Study: Perhaps There is No “July Effect”

New work from Rush University Medical Center in Chicago is upending traditional thought about orthopedic training. When summer rolls around each year, in orthopedic training programs, most senior surgeons are gearing up for a new crop of young surgeons in need of training. Anthony A. Romeo, M.D. is director of the Section of Shoulder and Elbow at “Rush.”

Dr. Romeo told OTW, “Every year during the month of July, there is a transition in the orthopaedic training programs where younger and presumably less experienced residents and fellows are promoted to their next year of training. This transition is recognized by the faculty, and typically measures such as increased supervision or less autonomy for the new class of residents and fellows occurs at this time.”

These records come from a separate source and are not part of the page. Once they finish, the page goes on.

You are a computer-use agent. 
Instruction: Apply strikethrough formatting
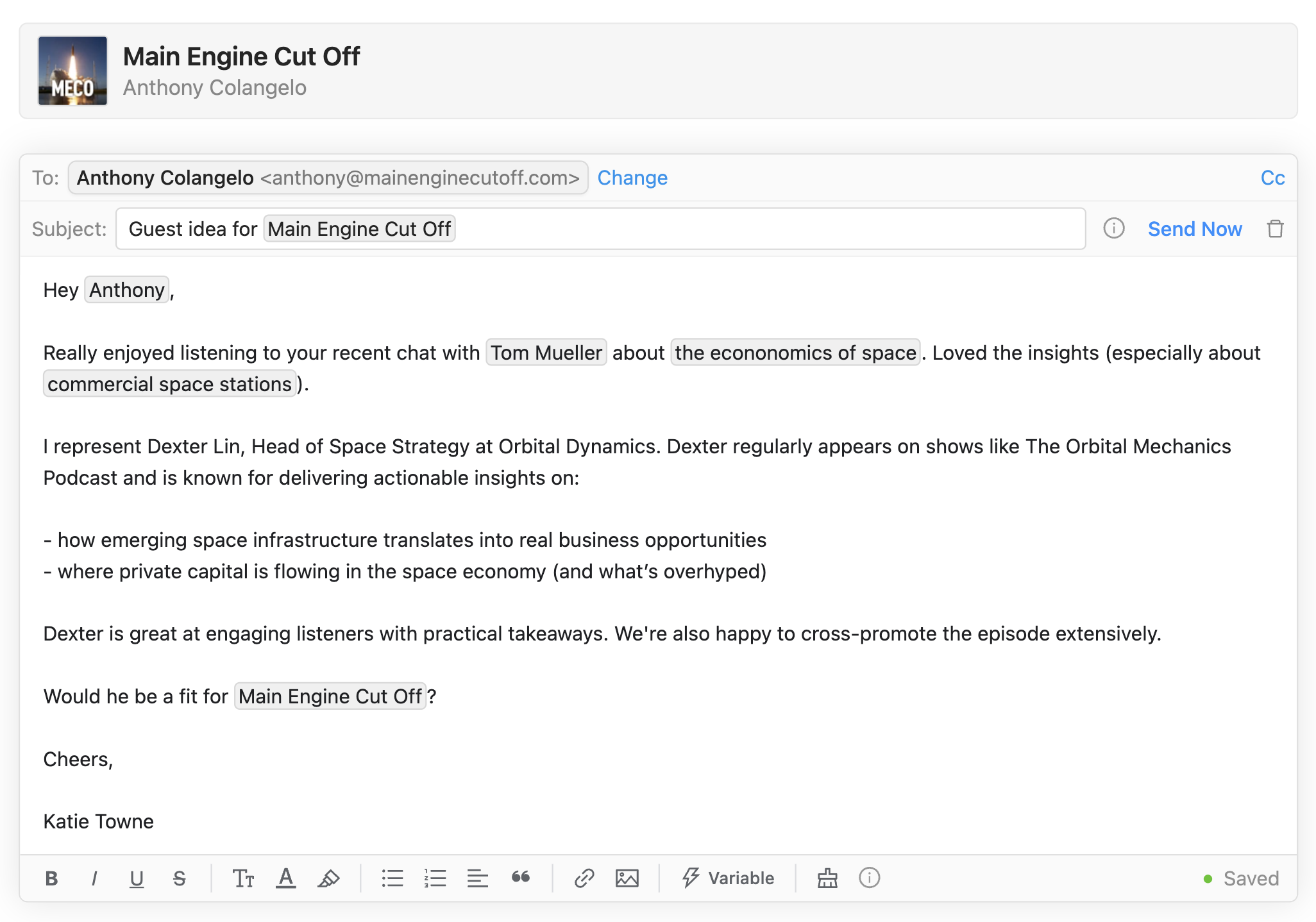(180, 878)
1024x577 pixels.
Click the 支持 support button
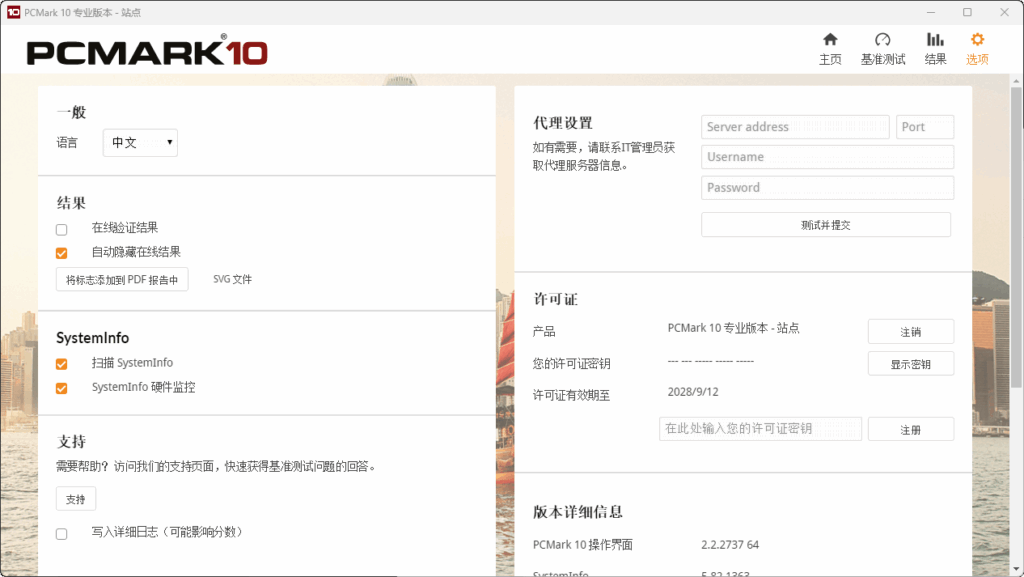click(75, 498)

“However, there is speculation that the less experienced trainees at the beginning of their new year may be associated with an increased risk of complications and poorer outcomes for our surgical patients. This has been referred to as the ‘The July Effect, ’ and has been reported and sensationalized by influential, high-profile, national news organizations with little scientific support.”

“There are three key points from our work, which was initiated by our residents, and completed by lead author and resident, Allison Rao. We selected total shoulder arthroplasty patients as our study group. We used the American College of Surgeons National Surgical Quality Improvement Program database to look at the results of 1, 591 patients.”

“Our goal was to identify any relationship between adverse events in this patient group and the involvement of residents or fellows in their surgical care. One, the involvement of residents and fellows during the first academic quarter had no effect on serious adverse outcomes or events. Two, the lack of a relationship between adverse events and the beginning of the new training year suggests that there is an effective balance between the duty and responsibilities necessary to provide consistent care for patients and the desire to train and educate residents and fellows.

Three, scheduling total shoulder arthroplasty procedures at teaching institutions during the first academic quarter appears to be safe for the patients and does not affect their expected outcomes.”

“On a personal basis, what is most interesting to me after more than 20 years at an academic teaching institution, with responsibilities to both resident and fellow education, is that the lack of an association between adverse events and the onset of the new academic year suggests an appropriate balance between education and patient care. In other words, this analysis would suggest that the most important part of our professional responsibilities, which is to deliver the best care possible to our patients, is not affected by the fact [that] the new and less experienced residents and fellows are integrated into the patient care pathway in the first academic quarter. The supervising physicians are making appropriate adjustments to resident and fellow autonomy so that it does not impact patient outcomes. This process is in effect throughout the entire year, but is most pertinent at the beginning of every academic year.”

“Future work will include the analysis of the impact of resident and fellow participation in other areas of orthopaedic surgery.”

“We recognize that resident and fellow education is a process, and that it is valuable to have real time feedback in terms of the level of technical skill and intellectual prowess of the residents and fellows working with us to care for our patients. We also recognize that the process is not uniform, with some trainees exhibiting expertise at earlier or later time frames than their peers. Therefore, we are working to develop and institute programs such as surgical simulation, as well as technical proficiency analysis, in our training programs.”

“All airline pilots are not equal in their expertise or experience, yet safely transport millions of passengers every day. Programs have been developed to establish a baseline of safety and competence which leads to the trust of the people whose lives they are responsible for. As academic surgeons, we need to develop programs that establish a safe and competent level of patient and surgical care in each an every one of our residents and fellows that is combined with our own ability to adjust our supervision with their level of competence.”